Message-ID: <1995Jun13.031655.348@media.mit.edu>
Sender: news@media.mit.edu (USENET News System)
Organization: MIT Media Laboratory
References:  <3ri24f$7s7@decaxp.harvard.edu>
Date: Tue, 13 Jun 1995 03:16:55 GMT
Lines: 31

	OCR is hard in such an unconstrained environment.  Video in particular
is very noisy and low resolution.  Unless the video frames are directly 
from the lecture notes (i.e. the camera is in a stand looking directly
at the paper) and the font is very large, you chance of success is slim.  
Resolution enhancement and image mosaicing can help, but the compute power
required is prohibitive.

	However, another method is possible.  Instead of keying from recognized
words, it may be possible to key from images (though this is difficult too).

See Tech Report #302 and #245 at

http://www-white.media.mit.edu/vismod/cgi-bin/tr_pagemaker

to get a feel for what is possible.  Some of the methods described can 
be extended to general images (active research...not mine).

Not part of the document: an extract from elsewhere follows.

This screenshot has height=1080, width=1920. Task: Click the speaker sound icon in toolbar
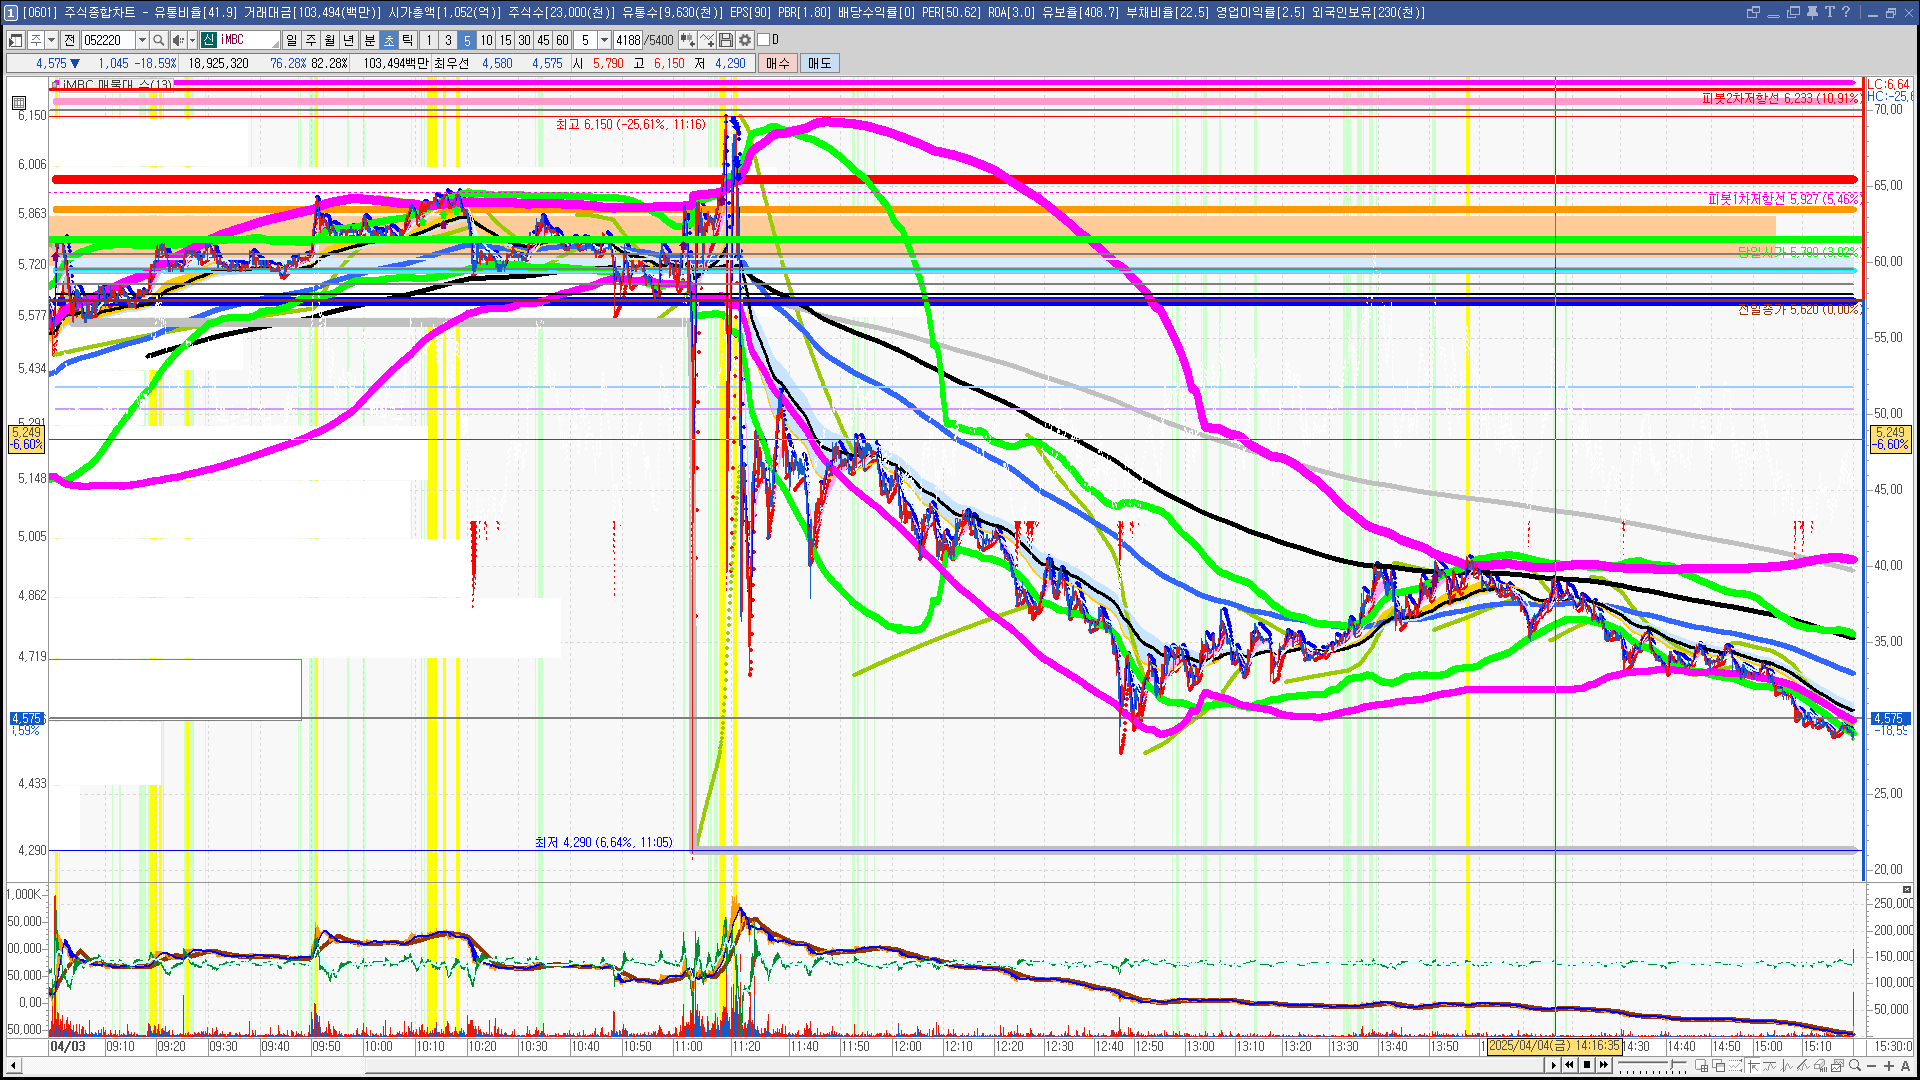[177, 40]
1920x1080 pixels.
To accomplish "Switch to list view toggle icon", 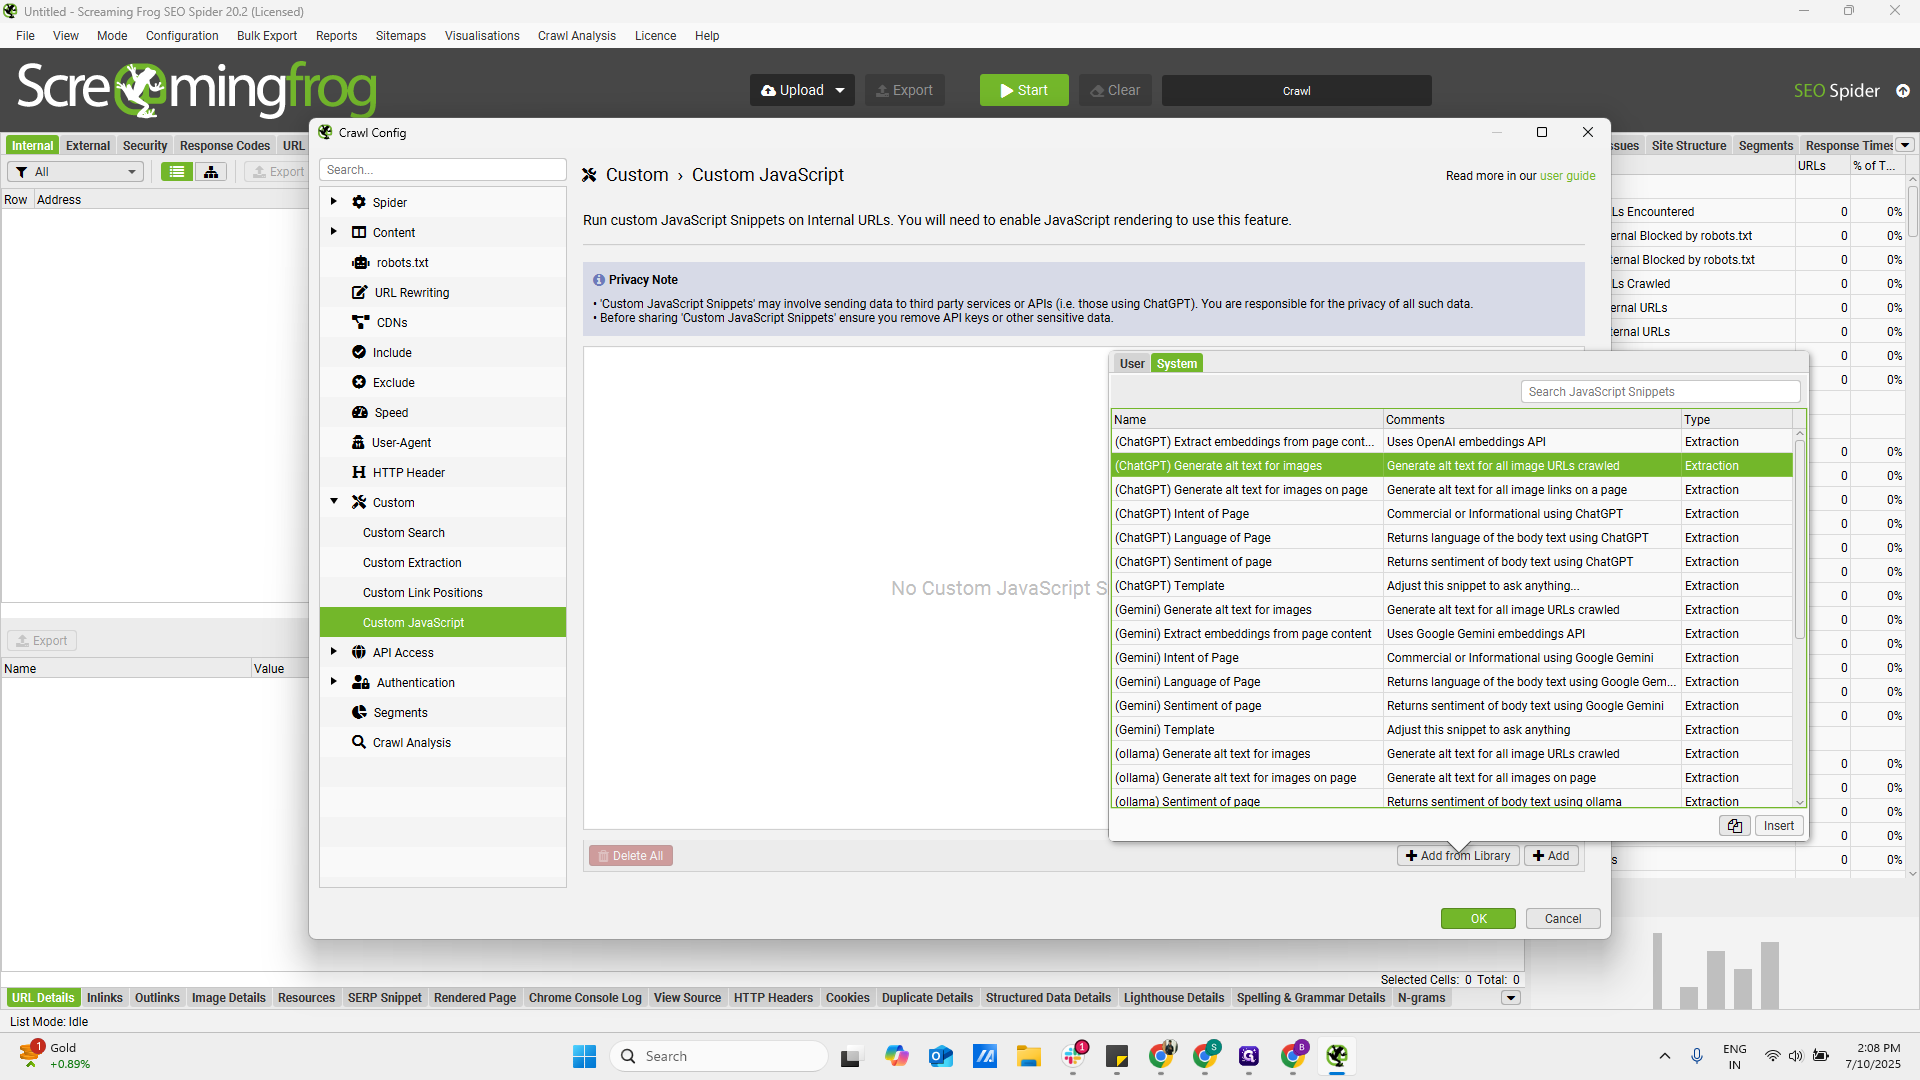I will tap(177, 172).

You may also want to consider a multi-modal and user-assisted approach, 
combining user input, speech, video, and location information to help
with the task.  For more on this, and the equipment that enables you to
do so, see Tech Report #318 at the same location and

http://www-white.media.mit.edu/vismod/people/students/starner.html

and

http://www-white.media.mit.edu/~steve/

A wearable computing web page is also in the works.